**Work item**
Omit all pictures. Copy exactly the lines from the line containing "Where should I" to the end of the listing, with both ends included.

**Record extracts**
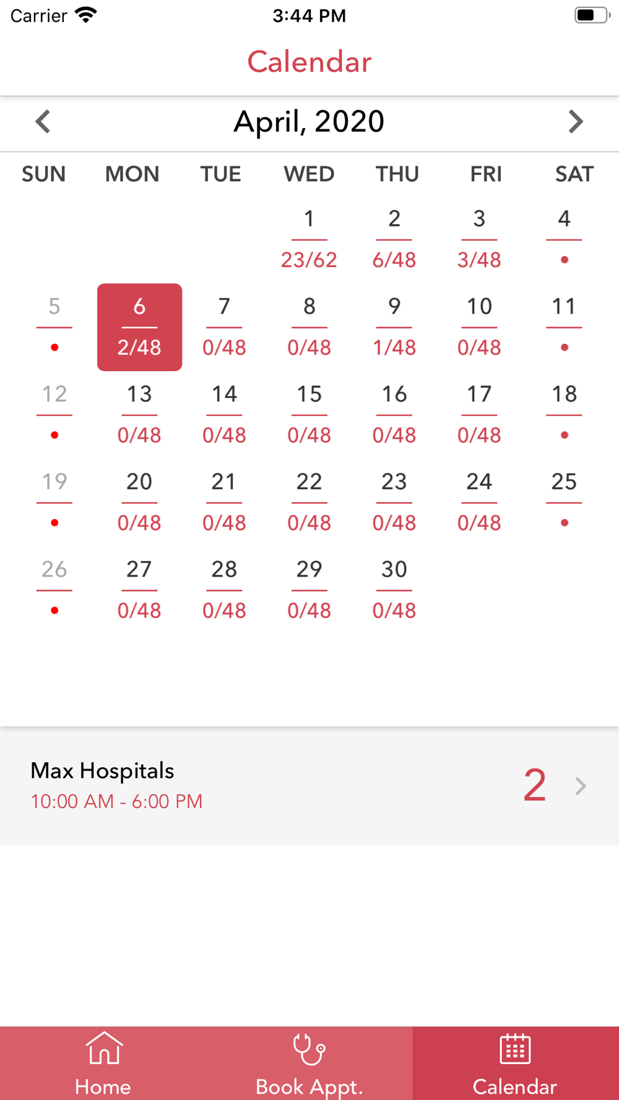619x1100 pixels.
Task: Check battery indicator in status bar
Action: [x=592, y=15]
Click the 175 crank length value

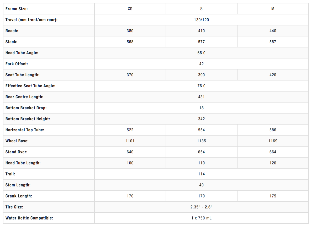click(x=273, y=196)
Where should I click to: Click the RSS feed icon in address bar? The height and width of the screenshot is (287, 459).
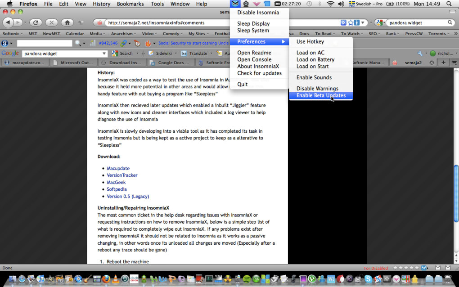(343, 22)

**Answer box**
Where should I click to: Click the RSS feed icon in address bar? The height and width of the screenshot is (287, 459).
(343, 22)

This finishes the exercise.